I am a one-girl team, trying to finish. Accessories is short-handed. Other departments have three or more people to help.
One register left to count.
“20-40-60-80 — ”
Then everything goes black — the store lights are on a timer. Uh-oh. Counting money in the dark heightens my chances of messing it up.
Finally, I shovel the money bags into my arms and try to balance them as I make my way upstairs. The glamorous and sparkly second floor isn’t quite as fabulous in the dark.
The third floor is alive. I don’t feel so alone anymore.
I am the last in a line of very tired but well-dressed sales associates waiting to turn in their money bags and be released back into reality. Somehow, I always feel like a mess in this sea of type-A personalities. I scramble to get my money bags filled out and in order.
Laura (not her real name), the customer-service manager, will be counting my bags tonight.

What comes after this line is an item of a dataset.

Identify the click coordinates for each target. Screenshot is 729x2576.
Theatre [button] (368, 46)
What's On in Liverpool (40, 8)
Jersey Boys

Laura climbed her way up the Nordstrom ladder from being a sales associate. It probably helped that she drank the Kool-Aid. Scratch that — she invented it. Every rule and code, she will enforce. If you make a decision about a customer or purchase, she will judge it. Laura is everywhere in the store and knows most everything that goes on. What with our extensive video surveillance, not a single move goes unnoticed. You are always being watched.
“The money needs to be facing upwards, Jessica,” Laura says. “I’ll do it for you this time, but next time, you need to make sure you do everything before you get upstairs. We try and make it timely and efficient up here this late.”
Just like that, I’ve devolved from Sales Superstar to Money Bag Mess-Up.
“Yes, ma’am,” I say.
I dash to the nearest computer screen and clock out number 9138934.
I look at the dashboard. “12:30!”
I am 30 minutes early for my 1:00 p.m. shift.
No sense in letting these curls fall. No sense in letting my make-up melt in the heat. So I go in.
The climb up the once-hopeful stairs at the employee entrance is exhausting. The motivational signs no longer seem bold, but transparent.
Instead of a cheerful hello to the gracious customer-service gals, I make a hard left. I head to Human Resources.
It’s a snap decision, but I will no longer answer to 9138934. Kathy, Paula, Laura — I think of them as “Javerts,” from Les Mis — they can’t get me now. Okay, maybe I’ve seen that story too many times.
I sign paper after paper, and then I am released.
I walk down the hallway, no longer a number. I am Jessica Swenke.